Parkinsons Disease1





What is Parkinson’s Disease

Parkinson’s Disease or PD is a common and progressive brain disorder that results from degeneration of nerve cells in the portion of the midbrain that controls body movements. Occurring mostly in older adults that are over sixty years of age, the disease is characterized by gradual, progressive muscle rigidity, tremors and clumsiness. When Parkinson’s disease occurs, degenerative changes are found in an area of the brain known as the substantia nigra, which produces dopamine, a chemical substance that enables people to move normally and smoothly. Parkinson\'s disease is characterized by a severe shortage of dopamine. It is this deficiency that causes the symptoms of the disease. Parkinson\'s disease was first formally described in "An Essay on the Shaking Palsy," published in 1817 by a London physician named James Parkinson, but it has probably existed for many thousands of years. Its symptoms and potential therapies were mentioned in the Ayurveda, the system of medicine practiced in India as early as 5000 BC, and in the first Chinese medical text, Nei Jing, which appeared 2500 years ago.



Symptoms of Parkinson’s Disease
There are several things to look out for as far as determining if one has Parkinson’s disease. Usually the first symptom is a tremor of a limb (trembling or shaking) especially when the body is at rest, not moving. The tremor usually begins at one side of the body, more frequently in one hand. Other common symptoms include a general muscle stiffness and slow movement, rigid limbs, an awkward or shuffling walk, and a stooped posture. People that are affected with Parkinson’s disease often show reduced facial expression or a complete loss of it and their voices change. It becomes soft. Their intellectual ability doesn’t change until the advanced stages of the disease, when it slowly deteriorates.

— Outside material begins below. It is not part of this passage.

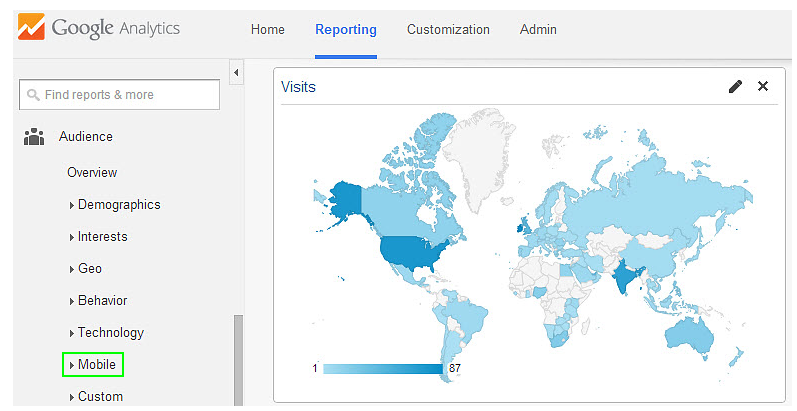Click the search magnifier icon
The height and width of the screenshot is (411, 797).
tap(33, 95)
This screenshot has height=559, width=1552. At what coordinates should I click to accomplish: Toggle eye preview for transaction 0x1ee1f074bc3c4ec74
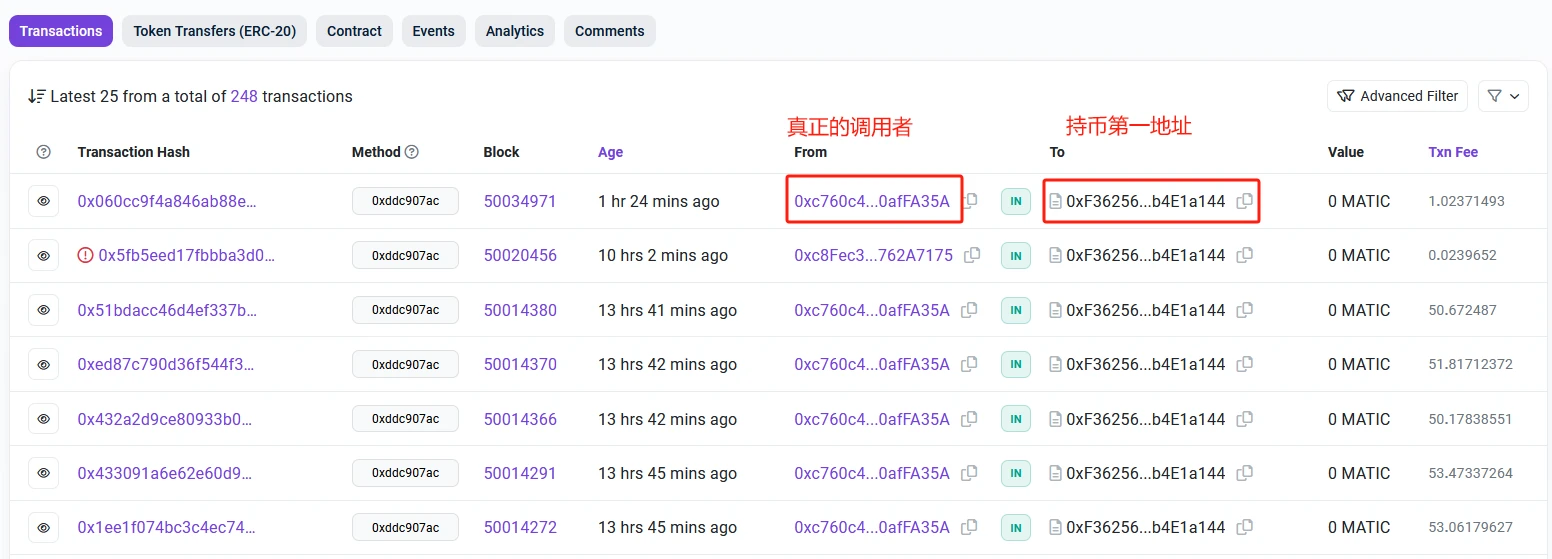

Causes of Parkinson’s disease
The actual cause of Parkinson’s disease is not known. Although a defective gene was recently found in a few families with extraordinarily high incidences of PD, most researchers believe that in the vast majority of cases, genetic factors alone are not responsible for causing the disease. Instead, it is suspected that Parkinson\'s usually results from the combination of a genetic predisposition and an as yet unidentified environmental trigger. There are many known theories about the cause of Parkinson’s disease. Researchers have reported families with apparently inherited Parkinson’s disease for more than a century. There have been many links as to the origin of this disease. For example, severe Parkinson’s-like symptoms were described in people who took an illegal drug contaminated with MPTP (1-methyl-4-phenyl-1,2,3,6-tetrahydropyridine). It has also been found in people who suffered a particularly severe from of influenza in the early 1900s. This suggests that Parkinson’s disease may be caused by environmental factors and just not genetics. This conclusion was as a result of the study on the genetic patterns of twin males who were diagnosed with Parkinson’s disease before age 50. The results from the study led researchers to conclude that since genetics appeared to play a role in the development of the disease in young twin males, then the root of the disease may be environmental for the majority of patients who are often diagnosed after the age of 50

Diagnosing Parkinson’s disease
A Neurologist who can evaluate the symptoms and their severity usually diagnoses Parkinson’s disease. There is no particular test that can clearly identify the disease. Sometimes, people who are suspected with the disease are given an anti-Parkinson drug to see if they respond. Brain scans and autopsies are one way that doctors can diagnose someone with this disease. One’s medical history could also prove to be a key point.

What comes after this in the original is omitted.